En este tiempo que se ha dilatado el proceso, Monserrat se ha mantenido fuera de focos y ha vivido con su pareja en la más estricta intimidad. Ahora todos buscan la foto de su ingreso.

Montserrat Corulla. (EFE)
Montserrat Corulla. (EFE)

Pantoja sienta jurisprudencia

El procedimiento del ingreso en prisión de Isabel Pantoja sentó jurisprudencia. Hasta llegar su caso, las condenas de hasta dos años se eximían de reclusión. Los tribunales encargados de ejecutar la sentencia solían suspender el ingreso del condenado para el cumplimiento de la pena mientras que no se produjese una nueva condena. Pero la situación ha cambiado desde la sentencia del caso Blanqueo. De esta manera, ahora los 16 condenados en Malaya a penas iguales e inferiores a los dos años (en las que la ley faculta al juez el suspender la entrada en la cárcel si no existen antecedentes penales y se ha reparado el daño o se muestra voluntad de hacerlo) serán revisados uno a uno por la Sección Primera.

Se da el caso que el juez de Vigilancia Penitenciaria ha rechazado conceder la libertad condicional a la cantante con los mismos argumentos dados por la Fiscalía de Sevilla. Tanto el juez como el ministerio público consideran que aún es prematuro que la cantante, que cumple una condena de dos años de cárcel por blanqueo de capitales, disfrute de este nuevo régimen penitenciario. En la resolución judicial se quiere reflejar una firmeza para que luego no sirva en otros procedimientos de señuelo. Con la libertad condicional, Pantoja solo tendría que acudir a firmar cada cierto tiempo a alguna dependencia de los servicios sociales penitenciarios y comunicar sus salidas.

Isabel Pantoja. (EFE)
Isabel Pantoja. (EFE)

Los huidos que no irán a la cárcel

Los desaparecido del mapa malayo lo componen tres personas que se encuentran en busca y captura. Son el empresario Carlos Llorca, el exteniente de alcalde Carlos Fernández y el empresario Andrés Leitor.
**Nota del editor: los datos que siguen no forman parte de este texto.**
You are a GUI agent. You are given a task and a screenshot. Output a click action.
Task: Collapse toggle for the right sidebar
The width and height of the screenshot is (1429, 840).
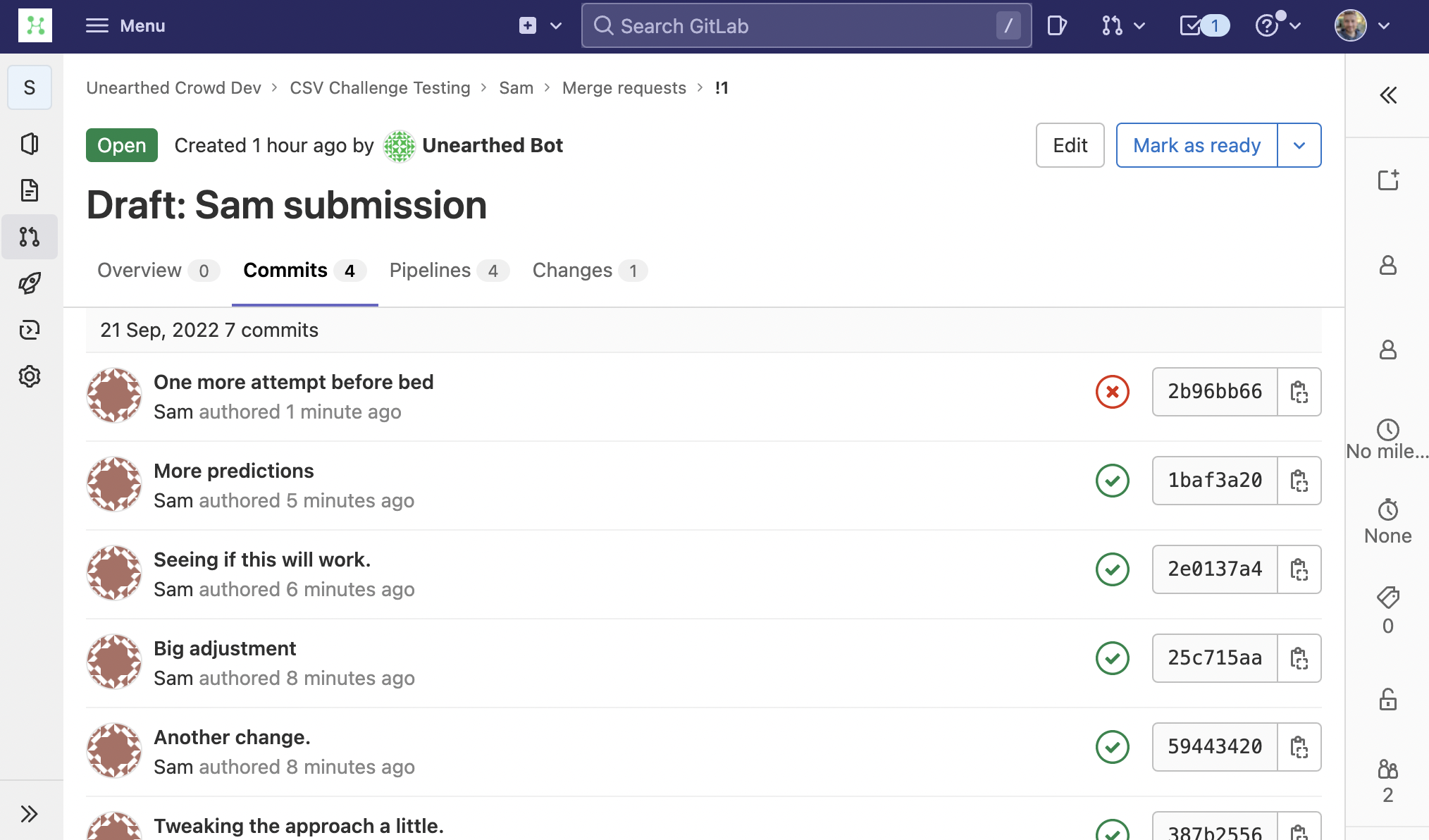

El mayor misterio es el del paradero de Carlos Fernández, ya que su misma familia admite que volverá este año 2016 cuando prescriben los delitos.

El teniente de alcalde que presuntamente dio el chivatazo en el caso Malaya lleva prófugo de la justicia desde el 27 de junio de 2006. Sus compañeros de banquillo tienen muy claro que fue él la persona que “nos vendió a cambio de su impunidad y de que la policía le dejara intacto”, según afirma uno de los condenados por el Supremo a El Confidencial. “La ley es una vergüenza. Debería habérsele juzgado e impuesto pena aunque no se haya personado. Y cuando lo encontrasen, que la cumpliera. Por esa regla nos hubiéramos fugado todos y esta semana no tendríamos que ingresar en prisión”.

El hecho de no haberse sentado en el banquillo ha impedido que la sentencia incluya una condena en su contra, pese a que en las conclusiones del fiscal se asegura que, por los hechos que se juzgan en este caso, cometió los delitos de malversación de caudales públicos, prevaricación administrativa y cohecho pasivo, por los que podría haber sido condenado a entre ocho y 10 años de prisión.